Protection for Reporting Discrimination
The federal anti-discrimination laws, such as Title VII, makes it unlawful for any employer to discriminate against an employee because she “opposed any practice made an unlawful employment practice by this [law], or because he has made a charge, testified, assisted, or participated in any manner in an investigation, proceeding, or hearing under this [law].”
Other federal employment laws provide similar protection:
- The Age Discrimination in Employment Act includes nearly identical language, prohibiting employer retaliation against employees for complaining of age discrimination.
- The Americans with Disabilities Act [ADA] also has this protection and adds that it is unlawful for an employer to “coerce, intimidate, threaten, or interfere with any individual in the exercise or enjoyment of, or on account of his or her having exercised or enjoyed, or on account of his or her having aided or encouraged any other individual in the exercise or enjoyment of, any right granted or protected” under the ADA.
- The Fair Labor Standards Act states it is illegal “to discharge or in any other manner discriminate against any employee because such employee has filed any complaint or instituted or caused to be instituted any proceeding under or related to [the FLSA].”
Reporting Discrimination is Helpful Evidence
When an employee is terminated due to his or her protected status (e.g. age, disability, race, sex, or religion) it is often difficult to prove that the employee’s protected status was the employer’s motivation for the termination. Instead of giving the real reason, employers state a “pretextual” or false reason for the termination, because employees know that the true reason is illegal.
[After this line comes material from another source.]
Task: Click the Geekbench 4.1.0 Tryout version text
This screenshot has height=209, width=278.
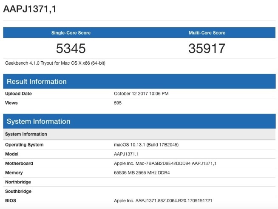Action: point(55,63)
In these cases, it is very often much easier to show the employer’s true illegal motivation for the termination if the employee has submitted a written, polite report to the employer of the suspected unlawful treatment he or she is experiencing at work.
If you believe you have been the victim of employment discrimination, you should consult an experienced NH discrimination lawyer at Douglas, Leonard & Garvey, P.C. at (603) 288-1403 or fill out our online contact form.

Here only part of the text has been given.